Ca2+ and its substitutes have two different binding sites and roles in soluble, quinoprotein (pyrroloquinoline-quinone-containing) glucose dehydrogenase.

Abstract

To investigate the mode of binding and the role of Ca2+ in soluble, pyrroloquinoline-quinone (PQQ)-containing glucose dehydrogenase of the bacterium Acinetobacter calcoaceticus (sGDH), the following enzyme species were prepared and their interconversions studied: monomeric apoenzyme (M); monomer with one firmly bound Ca2+ ion (M*); dimer consisting of 2 M* (D); dimer consisting of 2 M and 2 PQQ (Holo-Y); dimer consisting of D with 2 PQQ (Holo-X); fully reconstituted enzyme consisting of Holo-X with two extra Ca2+ ions (Holo) or substitutes for Ca2+ (hybrid Holo-enzymes). D and Holo are very stable enzyme species regarding monomerization and inactivation by chelator, respectively, the bound Ca2+ being locked up in such a way that it is not accessible to chelator.
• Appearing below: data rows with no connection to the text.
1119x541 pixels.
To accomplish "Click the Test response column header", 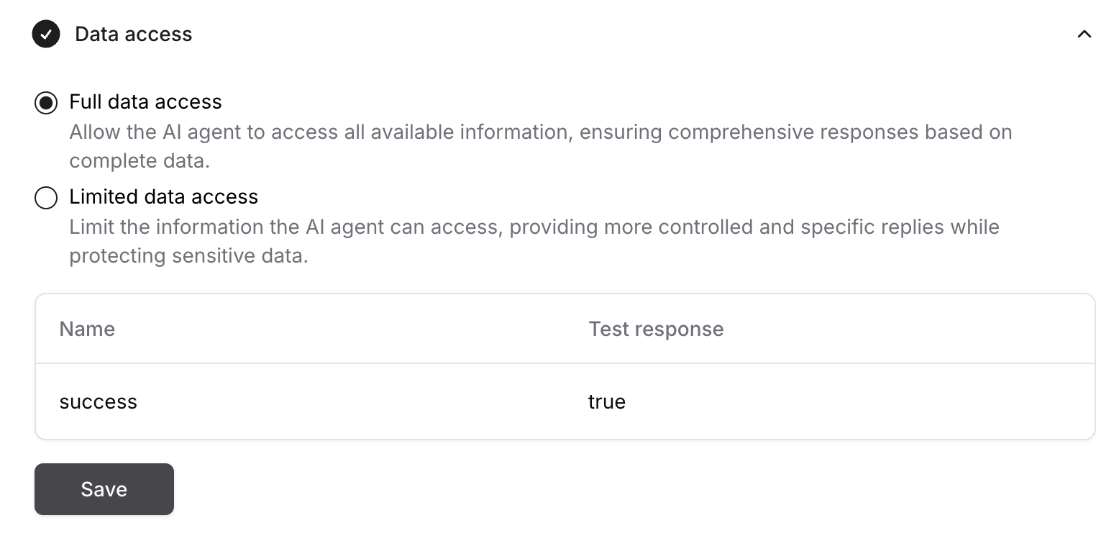I will tap(656, 329).
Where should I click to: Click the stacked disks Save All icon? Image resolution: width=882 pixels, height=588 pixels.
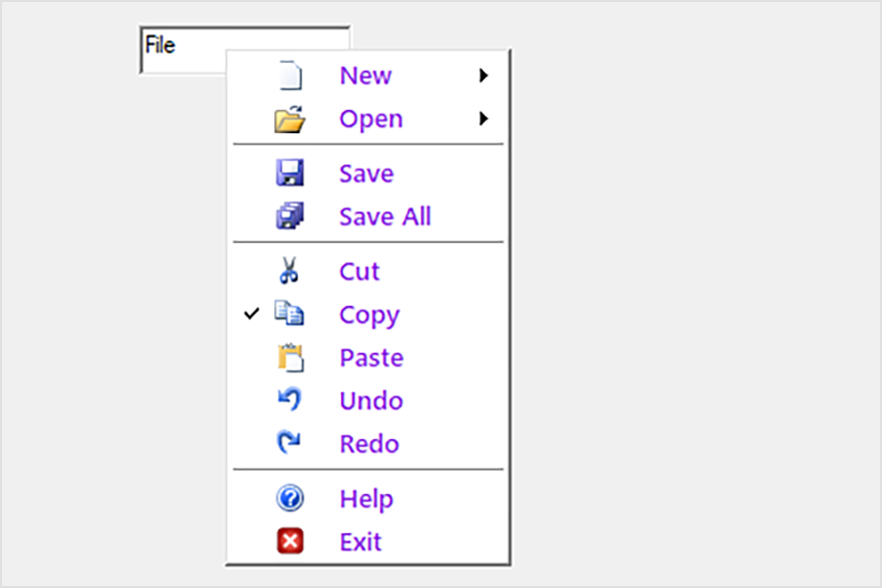click(290, 217)
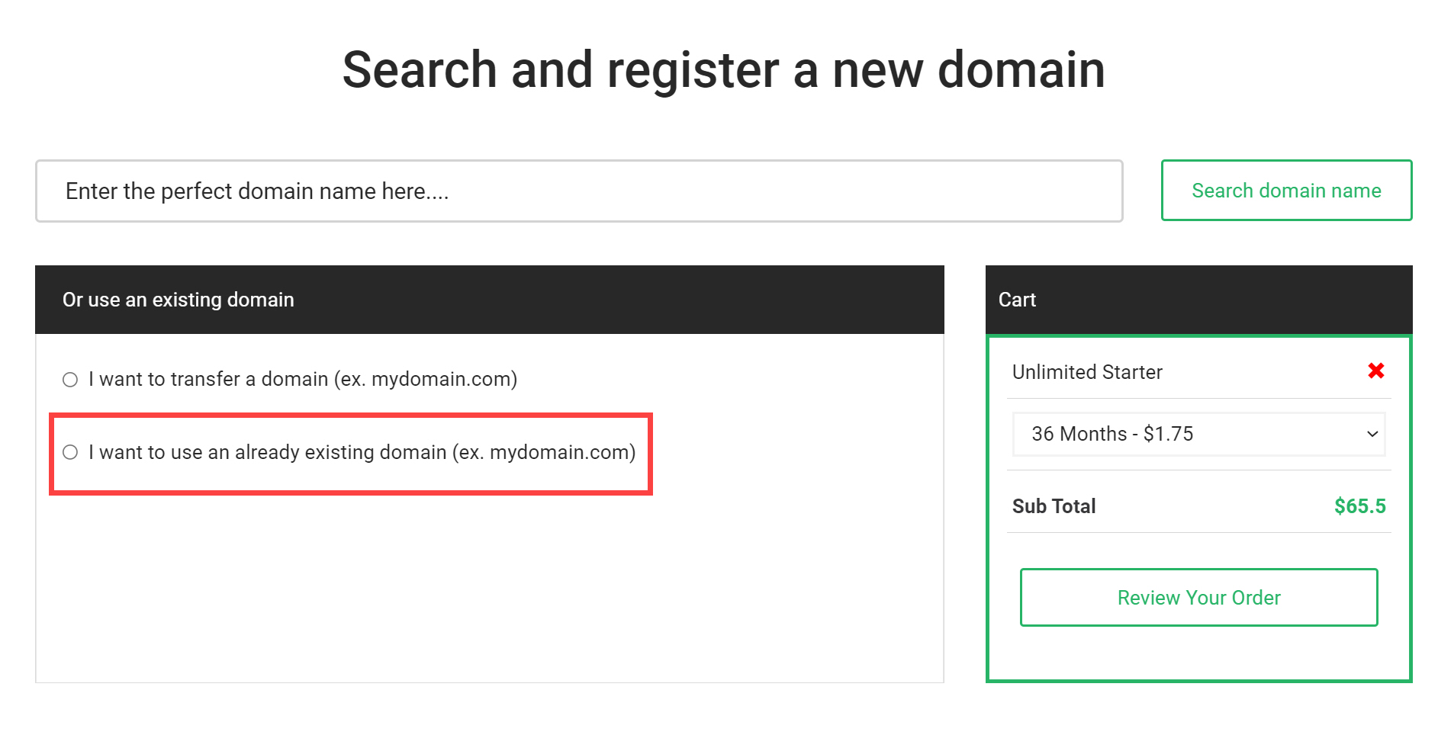This screenshot has height=735, width=1438.
Task: Click '(ex. mydomain.com)' in the existing domain option
Action: 544,452
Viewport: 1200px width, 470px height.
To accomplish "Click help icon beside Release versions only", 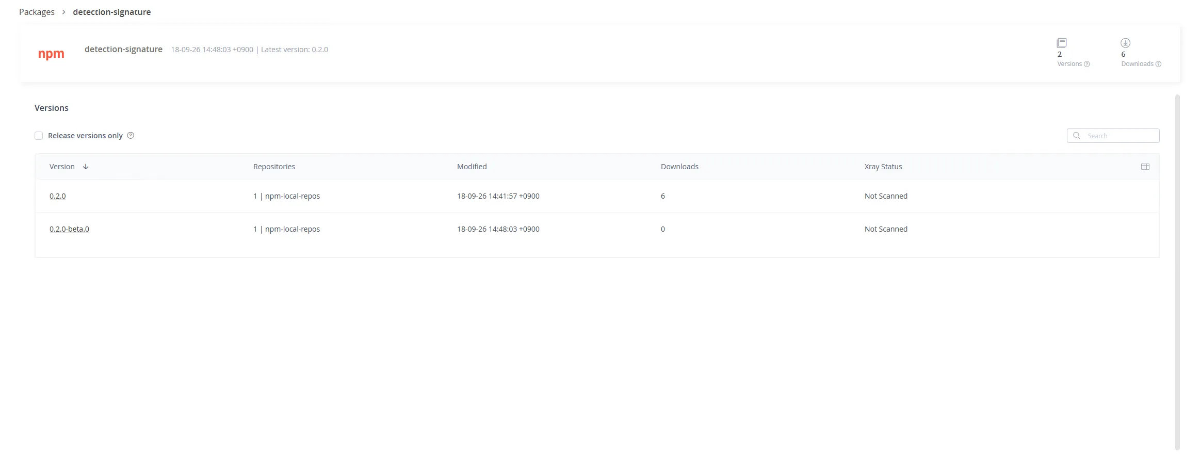I will click(131, 136).

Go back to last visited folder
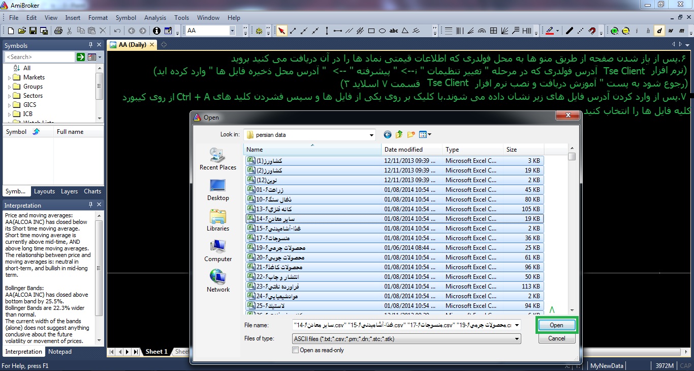click(387, 134)
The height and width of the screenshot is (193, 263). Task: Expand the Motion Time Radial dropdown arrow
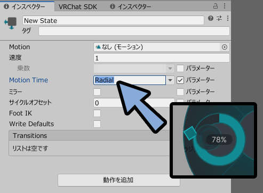click(170, 80)
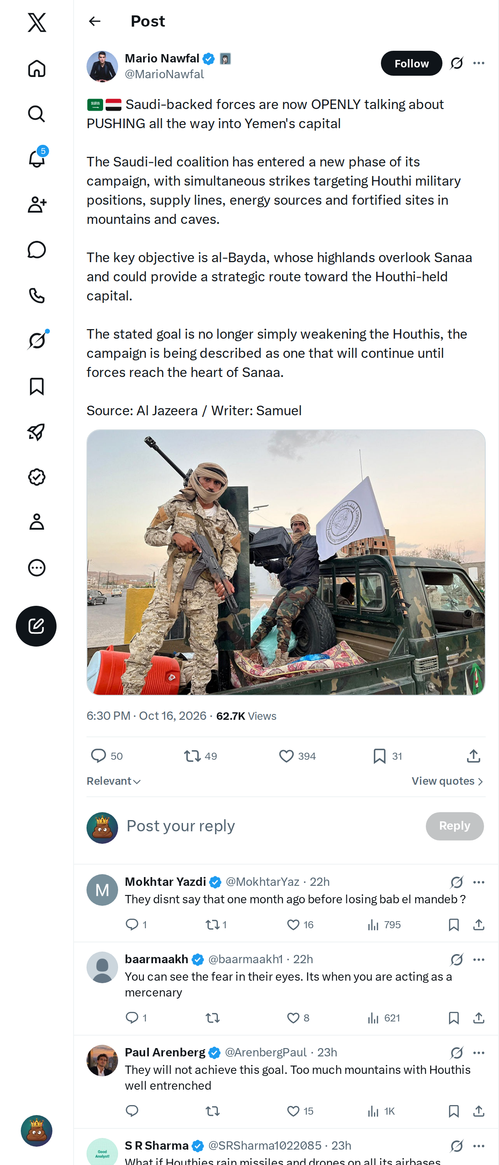
Task: Follow Mario Nawfal
Action: click(411, 63)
D can be converted into M* by heat treatment and the tightly bound Ca2+ can be removed from M* with chelator, transforming it into M. Reassociation of M* to D occurs spontaneously at 20 degrees C; reassociation of M to D occurs by adding a stoichiometric amount of Ca2+. Synergistic effects were exerted by bound Ca2+ and PQQ, each increasing the affinity of the protein for the other component. Dimerization of M to D occurred with Ca2+, Cd2+, Mn2+, and Sr2+ (in decreasing order of effectiveness), but not with Mg2+, Ba2+, Co2+, Ni2+, Zn2+, or monovalent cations. Conversion of inactive Holo-X into active Holo, was achieved with Ca2+ or metal ions effective in dimerization. Although it is likely that activation of Holo-X involves binding of metal ion to PQQ, the spectral and enzymatic activity differences between normal Holo- and hybrid Holo-enzymes are relatively small. Titration experiments revealed that the two Ca2+ ions required for activation of Holo-X are even more firmly bound than the two required for dimerization of M and anchoring of PQQ. Although the two binding sites related with the dual function of Ca2+ show similar metal ion specificity, they are not identical. The presence of two different sites in sGDH appears to be unique because in other PQQ-containing dehydrogenases, the PQQ-containing subunit has only one site. Given the broad spectrum of bivalent metal ions effective in reconstituting quinoprotein dehydrogenase apoenzymes to active holoenzymes, but the limited spectrum for an individual enzyme, the specificity is not so much determined by PQQ but by the variable metal-ion-binding sites.